Best Practices
All domain controllers should be stored in network server rooms secure from nonauthorized personnel. A domain controller should not be used as a desktop computer. The domain controllers ideally should be stored in a card-key-access room where access is restricted to network administrators.
Domain controllers should have consistent application of security settings. You can ensure that the same security settings are applied to domain controllers by keeping all domain controllers in a common OU. The Domain Controllers OU is defined by default as the Active Directory storage location for domain controller computer accounts. Ensure that the domain controller computer accounts remain in this default OU.

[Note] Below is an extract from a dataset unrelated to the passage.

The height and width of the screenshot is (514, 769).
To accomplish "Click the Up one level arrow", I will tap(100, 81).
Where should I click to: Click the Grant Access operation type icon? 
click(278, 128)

Defining the security settings in a security template ensures that the security settings are reproducible. You can import the security template into a GPO linked to the Domain Controllers OU to ensure consistent application. In addition, the security template provides documentation of the security settings defined by your company for domain controllers.

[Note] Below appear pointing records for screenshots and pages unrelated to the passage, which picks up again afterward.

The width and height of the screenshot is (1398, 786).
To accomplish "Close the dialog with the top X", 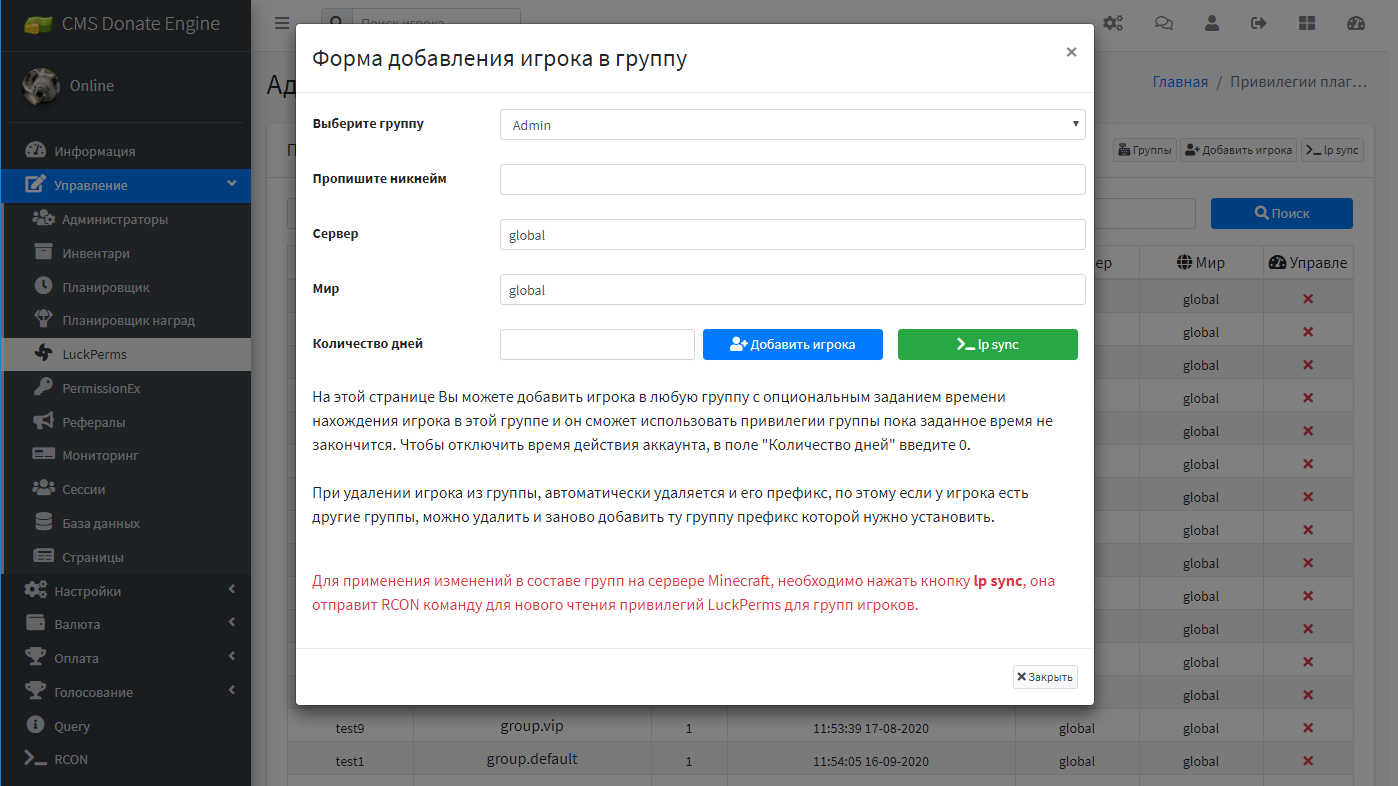I will click(1071, 53).
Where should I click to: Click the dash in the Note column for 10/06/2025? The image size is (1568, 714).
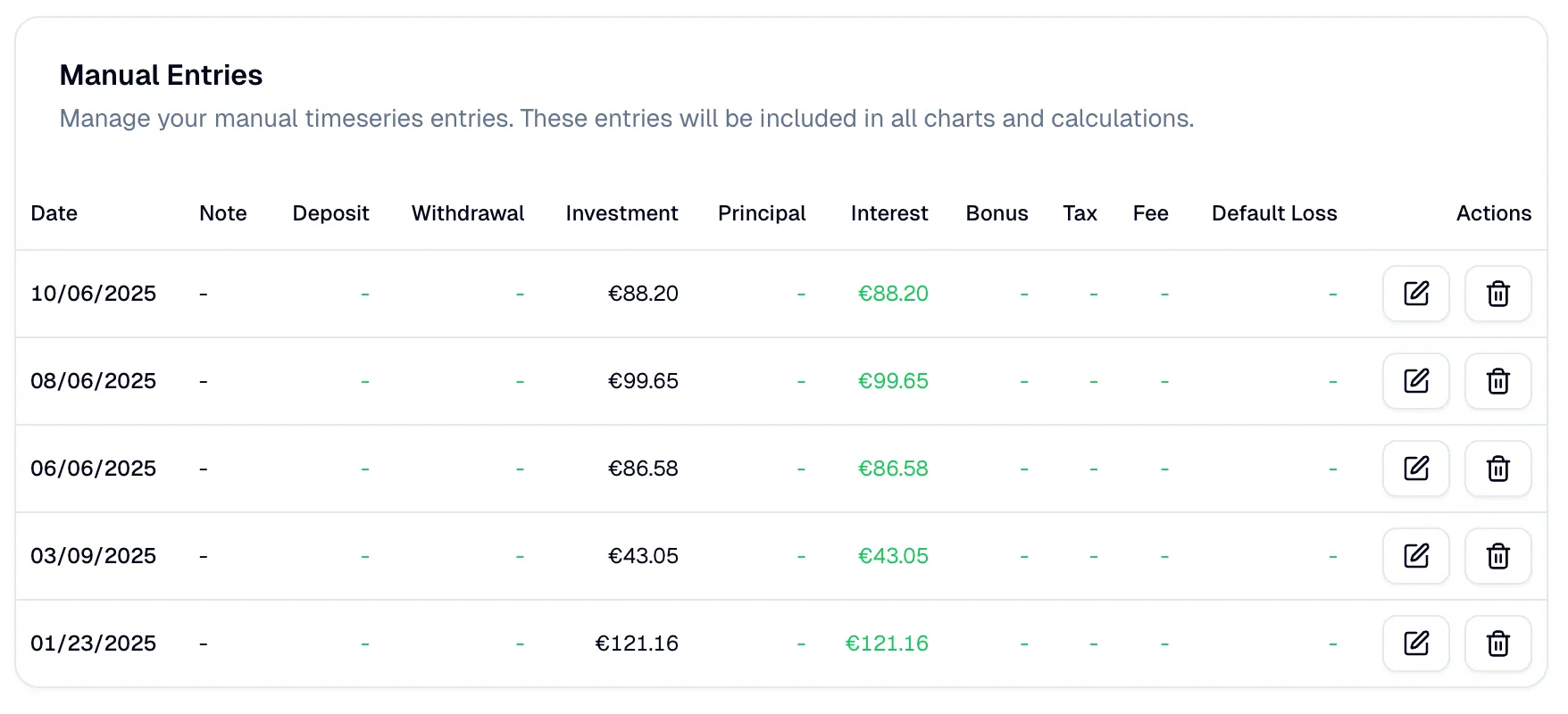coord(203,294)
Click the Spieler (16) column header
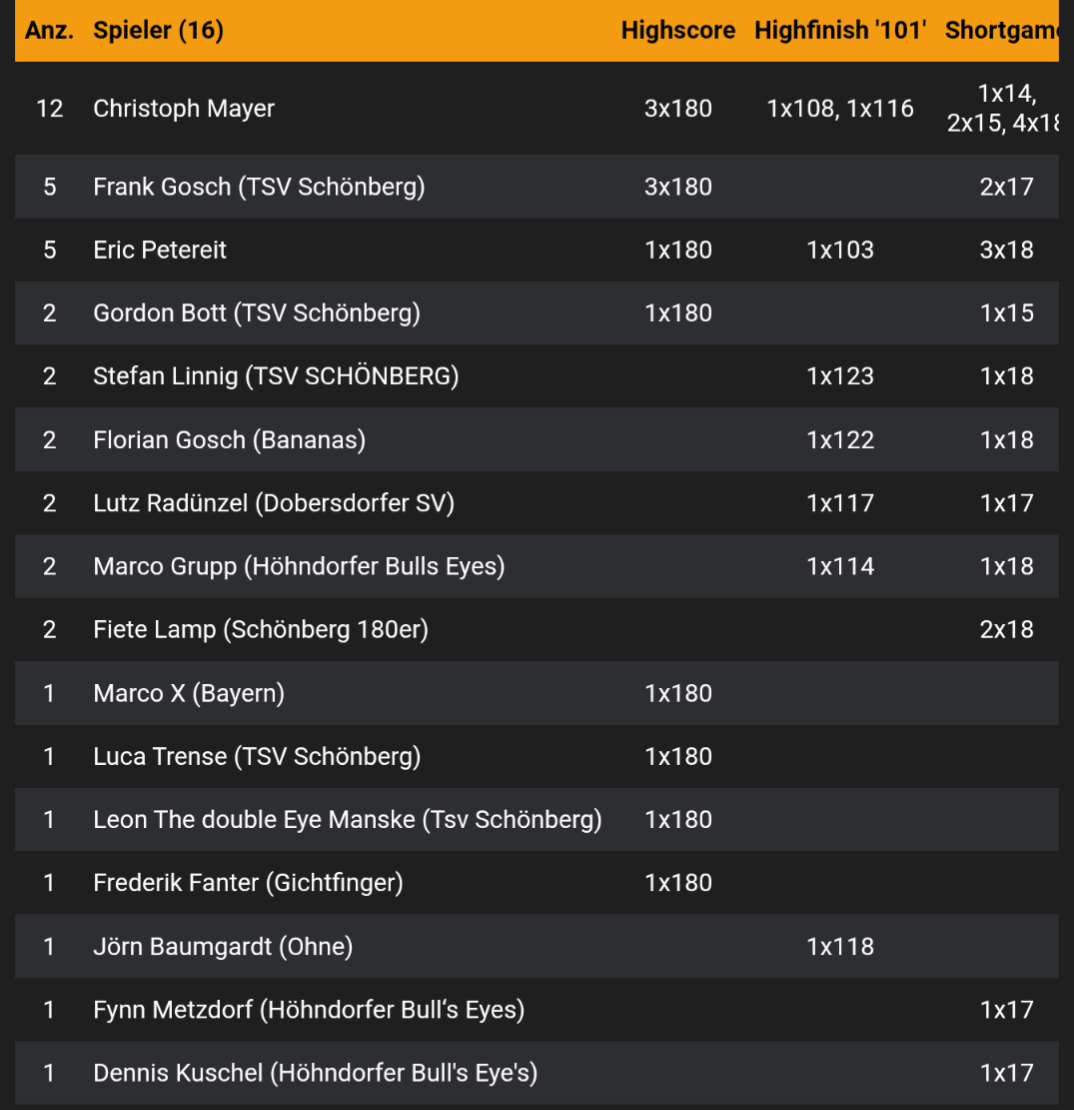 click(158, 30)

By applying the security template in a GPO other than the default domain controllers policy, you allow users to disable the security template settings by either unlinking the GPO from the Domain Controllers OU or deleting the GPO entirely. If the security template is imported into the Domain Controllers OU, it will be more difficult to modify changes and reverse the settings of the security template.

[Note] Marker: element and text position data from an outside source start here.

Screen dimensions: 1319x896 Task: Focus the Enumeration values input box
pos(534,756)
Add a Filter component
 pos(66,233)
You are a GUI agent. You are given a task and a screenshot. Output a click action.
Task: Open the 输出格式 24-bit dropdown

Auditing should be defined in a GPO applied at the domain controller s OU to ensure that the Security Log contains relevant information about potential attacks against your company s domain controllers.
To ensure that version control is maintained, maintain a single store for all security templates or use version control software such as Microsoft Visual SourceSafe. Version control ensures that a single master version of the security template is maintained and applied to computers.
You can protect domain controllers from incorrect security settings by restricting who is delegated permissions to modify the GPO that applies the security settings. In addition, you can restrict which users and groups can link GPOs to the Domain Controllers OU.
By installing two or more domain controllers in each domain, you ensure that at least one domain controller exists for the domain in case a domain controller fails. The second domain controller ensures that a domain controller is available to handle authentication requests and modifications to Active Directory objects in the event of a domain controller failure.